Oltre la metà dei ragazzi (maschi compresi) chiede la ricerca di soluzioni: il massimo impegno è richiesto agli insegnanti (56%). Seguiti dalla famiglia (49,4%) e dai politici (44,4%). Fra le soluzioni proposte dai giovani l’ipotesi di affrontare il tema sui banchi, più volte nel corso del mese. E, intanto, è proprio alla scuola che si rivolge la petizione “No alla Violenza di genere: insegniamolo tra i banchi” lanciata da Unicef. Chiede al Ministero dell’Istruzione di consolidare la promozione di parità di genere e la prevenzione della violenza di genere nell’ambito dell’insegnamento dell’Educazione Civica nelle scuole, in sinergia con quanto previsto sia nel nuovo Piano Nazionale d’Azione per l’Infanzia e l’Adolescenza sia nel Piano nazionale sulla violenza maschile contro le donne. Secondo l’Istat, nei primi nove mesi del 2021 le richieste di aiuto al 1522 delle vittime tramite chiamata telefonica o via chat sono state 12.305. I dati evidenziano che le misure restrittive alla mobilità, adottate per il contenimento della pandemia, hanno amplificato nelle donne la paura per la propria incolumità. Nei primi nove mesi del 2020 si è osservato, infatti, un aumento delle segnalazioni di violenza in cui la vittima si è sentita in pericolo di vita per sé o per i propri cari (3.583 contro 2.663 nel 2019).

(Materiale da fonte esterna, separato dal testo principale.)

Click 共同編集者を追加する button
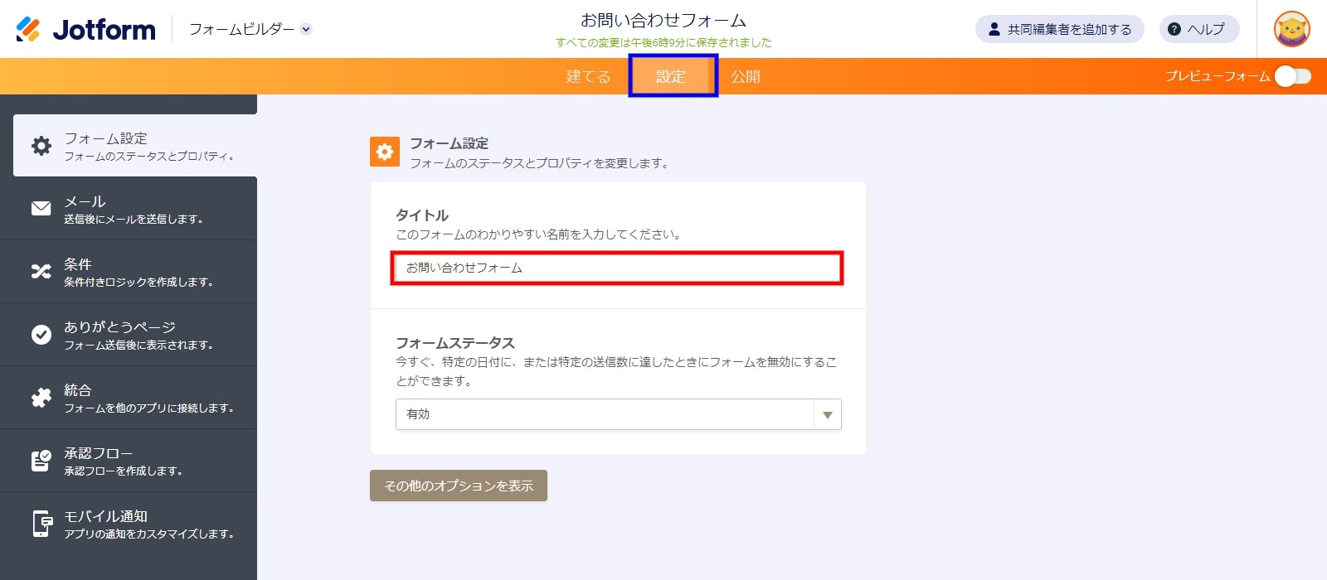 click(1059, 29)
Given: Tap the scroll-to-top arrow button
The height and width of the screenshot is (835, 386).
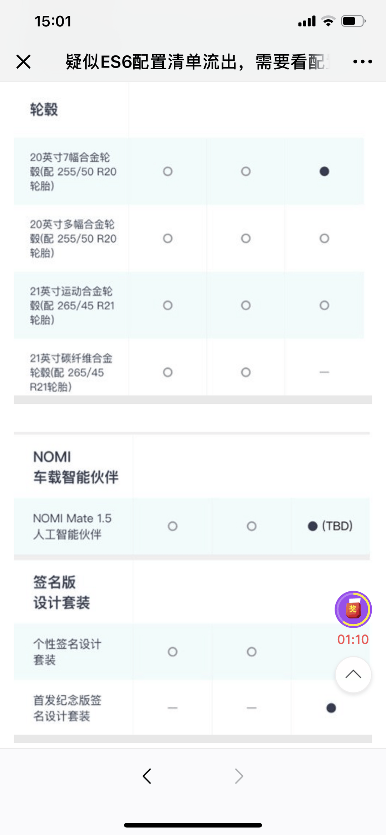Looking at the screenshot, I should pyautogui.click(x=353, y=675).

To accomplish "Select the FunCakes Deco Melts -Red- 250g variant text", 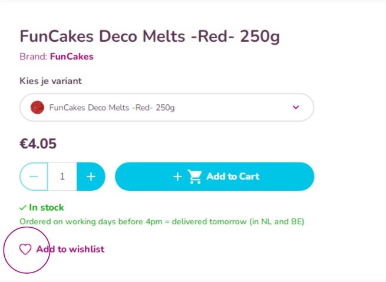I will click(x=112, y=108).

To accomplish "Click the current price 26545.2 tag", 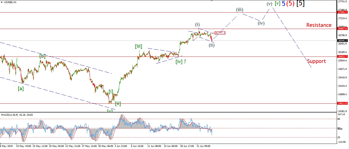I will point(343,41).
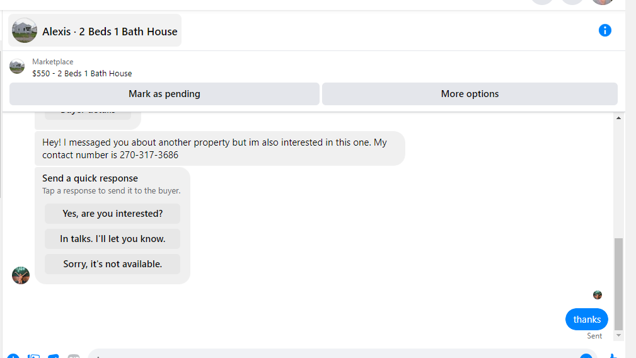Click the small Marketplace listing thumbnail

(17, 67)
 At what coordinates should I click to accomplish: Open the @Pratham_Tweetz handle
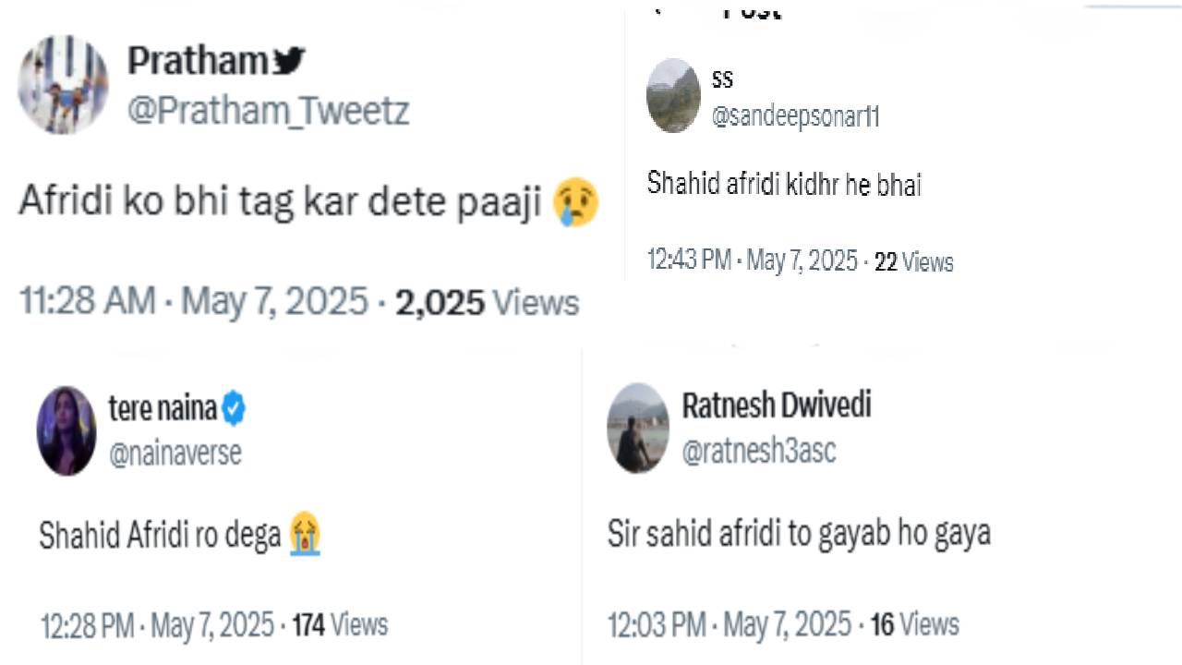pos(268,112)
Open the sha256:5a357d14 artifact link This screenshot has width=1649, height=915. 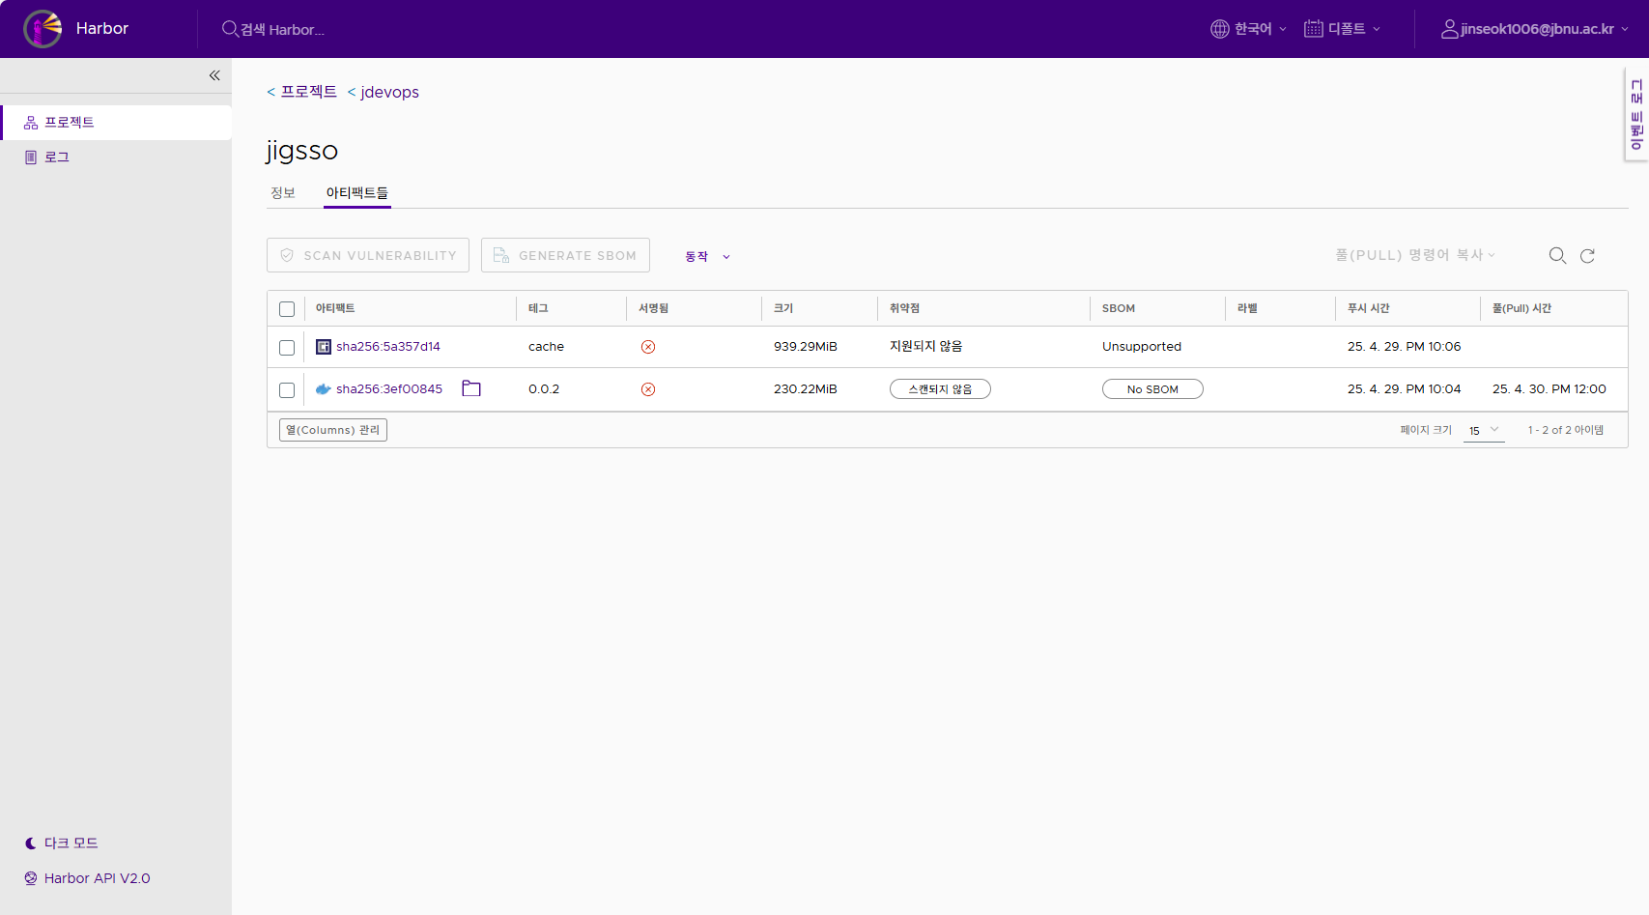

Durante la pandemia le donne hanno pagato un prezzo molto alto anche in termini di occupazione e salari, come rileva la ricerca della Fondazione Di Vittorio Occupazione e salari delle donne in Italia. Con il risultato che dal 2008 al 2021 il tasso di occupazione femminile è cresciuto in Italia soltanto di 2,6 punti percentuali (dal 47,3% al 49,9%) e il tasso di inattività femminile si attesta oggi al 44,2%, superando quello maschile di 18,5 punti percentuali e quello femminile medio dell’Eurozona di 14 punti. Il salario medio lordo annuo delle donne si attesta a 16.300 euro contro i 24mila euro degli uomini, con un differenziale di genere che
penalizza le donne nella misura del -31,7%. “I dati quantitativi sono impietosi”, commentano la segretaria confederale della Cgil Tania Scacchetti e la responsabile politiche di genere della Cgil Susanna Camusso. “Ma c’è un altro tema, altrettanto importante anche se trascurato, quello della qualità del lavoro delle donne. La ripresa occupazionale che si registra in questi mesi è sicuramente un dato positivo, ma continuano ad essere penalizzate le donne più giovani, con figli piccoli, e restano significativi il gap tra uomini e donne e, soprattutto, quello con gli altri Paesi dell’eurozona. Inoltre, quando le donne lavorano, lavorano in condizioni peggiori rispetto agli uomini”.